The Partnership for Evidence-Based Response to Covid-19 (Perc), a consortium of global public health organisations and private sector firms, found that food and water supply would be a problem for 69 per cent of the more than 20,000 people surveyed if they had to remain at home for 14 days.
The study, undertaken between March 29 and April 17 in 28 cities in 20 African Union member nations, also found more than half of respondents (51 per cent) said they would run out of money during a two-week lockdown.
In Nigeria and Kenya, the report found social media users admitting to breaking stay-at-home orders to search for food.
Governments have a balancing act to ensure the safety of their populations and protect their economies.
Dondo Mogajane, South Africa's Director-General of the National Treasury, said the economy could shrink by as much 12 per cent and unemployment could balloon to more than third of the workforce because of the effect of the virus.
"We could even reach 40 per cent unemployment if things go the way they are. The manufacturing industry is impacted. Mining is impacted. The services sector is impacted. Look at tourism for instance, it's on its knees," Mr Mogajane told talk radio station 702 on Johannesburg.
Dr Tom Frieden, president and chief executive of public health initiative Resolve to Save Lives and former director of the US Centres for Disease Control and Prevention, urged states to use the data and public opinion gathered in the report to determine their next moves.
“Shelter-in-place measures can prevent infection but may limit access to food and essential services,” he told a press briefing on the Perc report.
“By using data, governments can find the right balance and adapt lifesaving policies to the local context.”
On average, survey respondents estimated they would run out of money in 12 days and food in 10 days if they were unable to work during the crisis.
Cases of the virus reached Africa later than Europe or the Middle East and numbers remain lower than other areas. The total stands at 48,476 cases with 1,860 deaths.
Perc said this could be down to population make-up – in sub-Saharan Africa for example, only 3 per cent of the population are aged 65 or older, and 43 per cent are younger than 15, compared to the European Union, where 20 per cent of the population are over 65.

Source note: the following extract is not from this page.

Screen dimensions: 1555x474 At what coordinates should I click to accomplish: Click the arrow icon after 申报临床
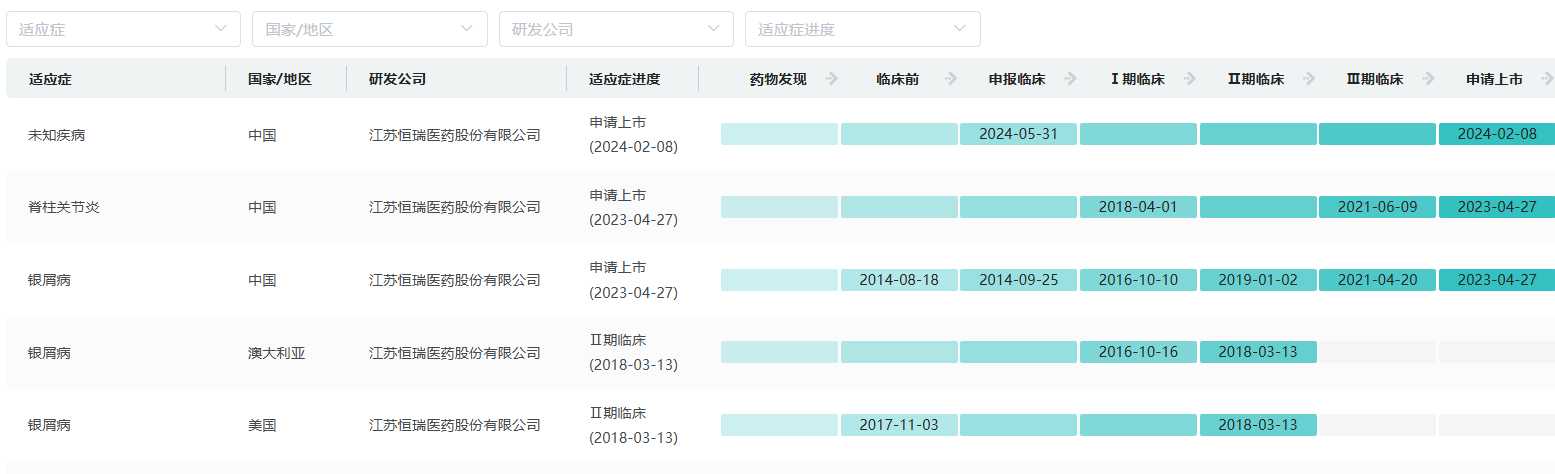pyautogui.click(x=1070, y=79)
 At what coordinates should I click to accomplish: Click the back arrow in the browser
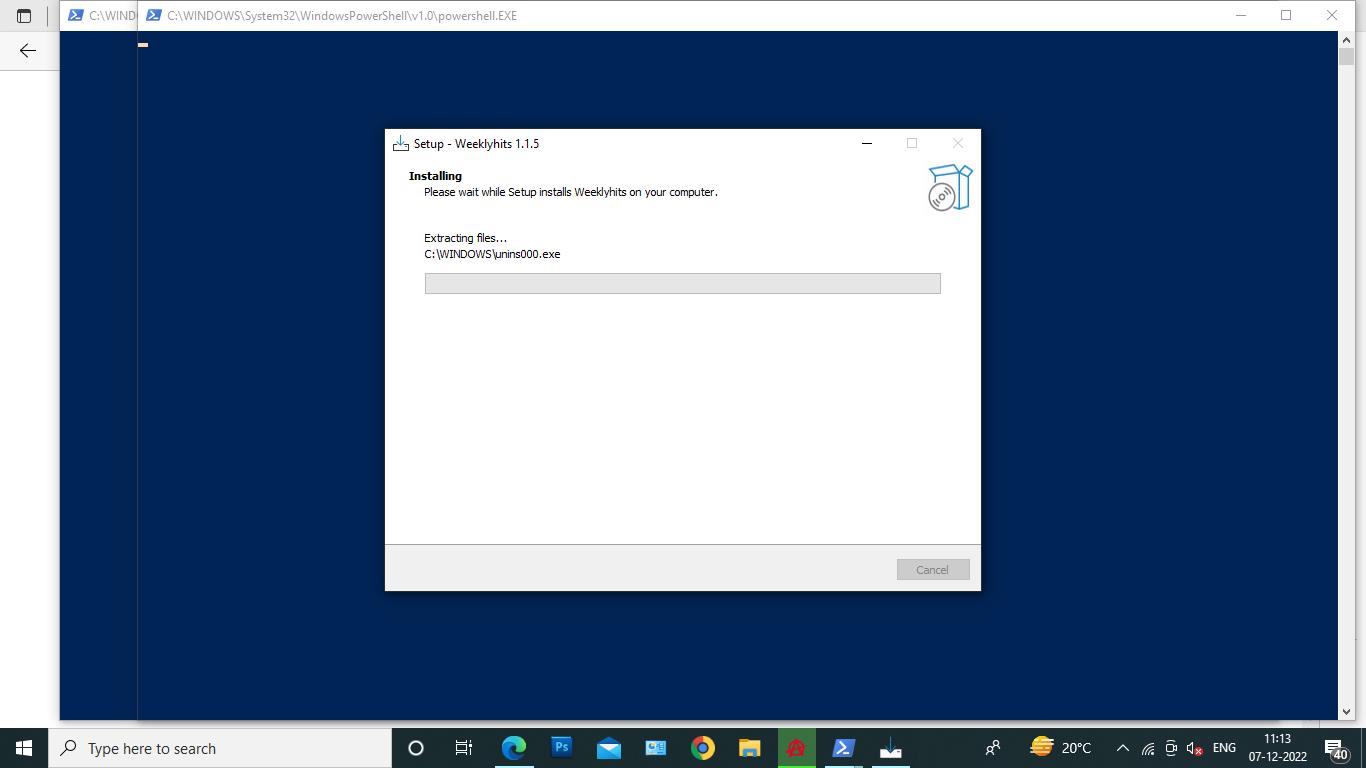(28, 50)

The report also praised Uganda, South Africa and Nigeria for taking early preventive action such as lockdowns, suspending public gatherings and screening air passengers, all before the first confirmed death from the virus in their countries.
But African nations cannot rest on their laurels, the report said. A lack of testing capacity and comparing the number of confirmed deaths to cases meant the true number of cases could be as high as 200,000.
Perc also expressed concern that heavy-handed measures to prevent the spread of the virus, combined with a lack of information for the public, could lead to violence similar to during the Ebola outbreak in West Africa in 2014 and 2015.
The organisations behind the report, including Africa CDC, the WHO, Ipsos, Vital Strategies’ Resolve to Save Lives initiative, the UK Public Health Rapid Support Team, Novetta Mission Analytics and the World Economic Forum, gave three recommendations based on the data collected.
It said African governments should build public health capacity to test, trace, isolate, and treat cases, monitor data on how public health measures met local virus conditions and needs and engage local communities to keep public support and adherence to safety measures.
One third (32 per cent) of respondents said they did not have enough information about the coronavirus, including how it spreads and how to protect themselves
“What we’ve learnt from Ebola and other outbreaks is that countries need to decentralise the response to the community level and increase their capacity to identify and diagnose cases,” said Dr Matshidiso Moeti, WHO Regional Director for Africa.